QuickTime flaw adds to Apple's woes

QuickTime flaw adds to Apple's woes


Exploit especially dangerous for Firefox users

Apple has been presented with yet another security headache by an independent researcher.

Krystian Kloskowski has posted a proof-of-concept exploit for a vulnerability in Apple's QuickTime multimedia software.

The researcher said that a successful attack could enable the remote execution of malicious code.

The exploit targets a flaw in the way QuickTime handles information for streaming media files.

Malformed data could be hidden within a streaming media file to trigger a buffer overflow error, which could allow the attacker to access the system with the privileges of the current user.

Even an unsuccessful attack could crash the QuickTime player, according to Kloskowski.

The exploit exists only as a proof-of-concept sample to verify the existence of the flaw. There have been no reports of any attacks targeting the vulnerability.

Many users will be comforted to know that their choice of browser could prevent the attack. Researchers at Symantec have found that Internet Explorer 6 and 7 do not allow the exploit to run.
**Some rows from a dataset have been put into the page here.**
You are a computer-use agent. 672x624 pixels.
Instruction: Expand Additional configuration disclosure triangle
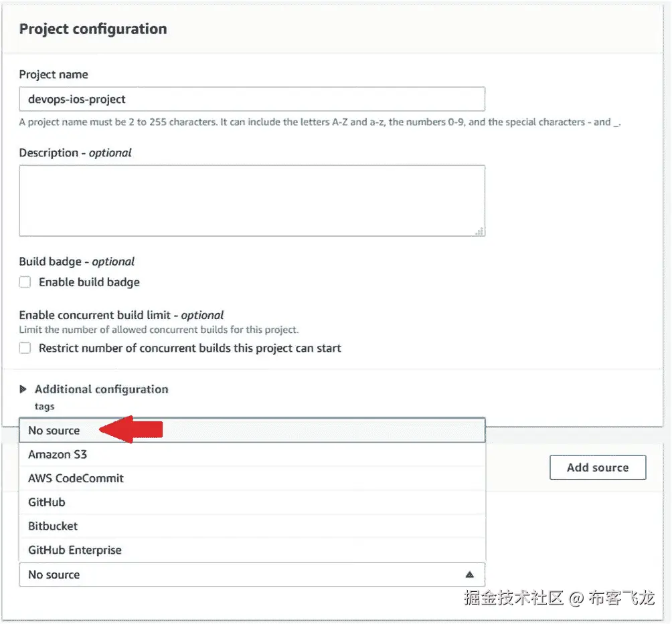(x=23, y=389)
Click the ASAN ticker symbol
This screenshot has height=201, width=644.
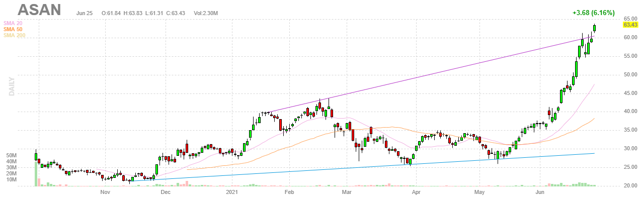tap(39, 10)
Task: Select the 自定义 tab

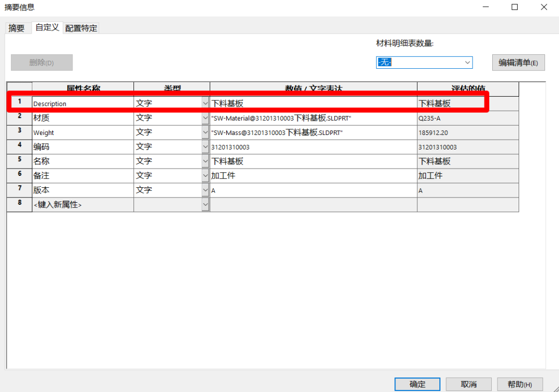Action: click(x=47, y=27)
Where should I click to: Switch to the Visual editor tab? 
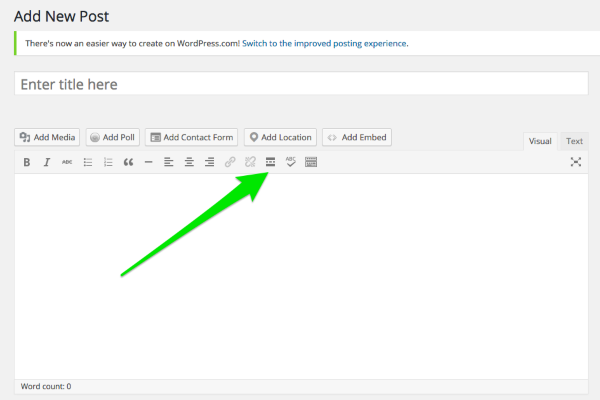[x=540, y=142]
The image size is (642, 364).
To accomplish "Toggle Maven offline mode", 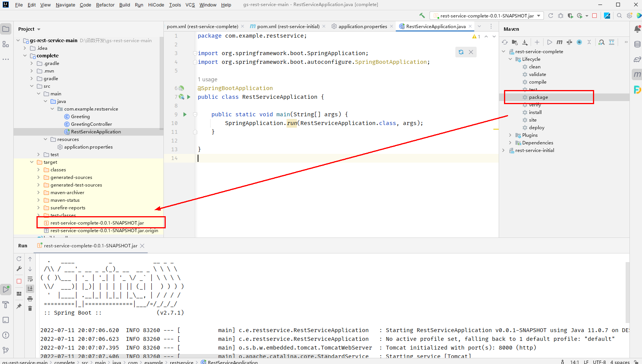I will [569, 42].
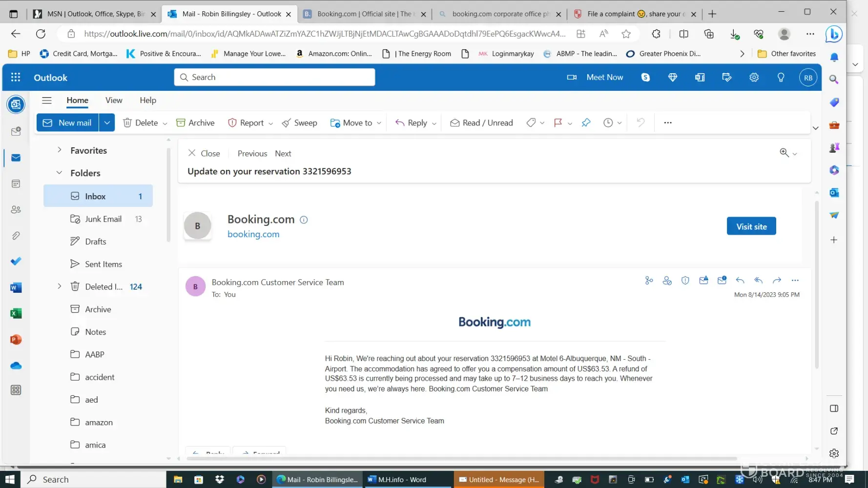Image resolution: width=868 pixels, height=488 pixels.
Task: Click the Reply all icon in message header
Action: 758,280
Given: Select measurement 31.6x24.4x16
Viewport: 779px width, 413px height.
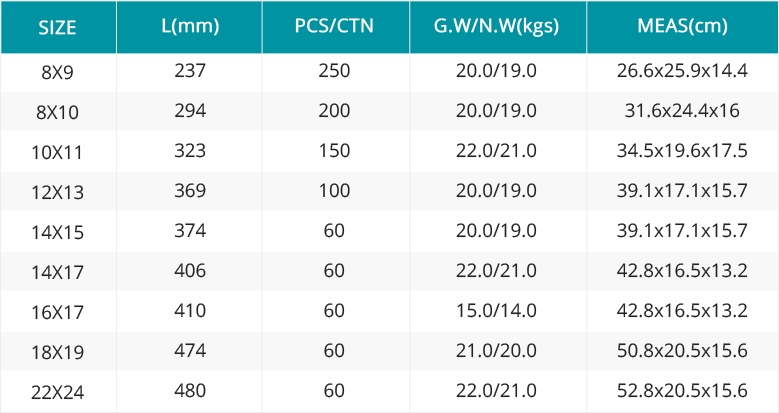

The latest beta of Safari for Windows is also protected, but Mozilla's Firefox browser remains vulnerable to the attack.

"Firefox users are more susceptible because Firefox farms off the request directly to the QuickTime player as a separate process outside its control," says Symantec researcher Elia Florio.

"As a result, the current version of the exploit works perfectly against Firefox if users have chosen QuickTime as the default player for multimedia formats."

Florio warned that attackers may adjust the exploit to work in other browsers, and advised users to adjust their firewalls to block outbound traffic from TCP 554 and avoid following untrusted links.

This latest vulnerability comes at a difficult time for Apple on the security front. Researchers blasted the company earlier this month for shortcomings in the firewall on the new MacOS X Leopard operating system.

Apple issued a fix, but a few days later researchers found that the company had left open a flaw in Leopard's Mail application that had been previously patched.

Meanwhile, a Trojan targeting Mac users has continued to flourish on fake codec sites.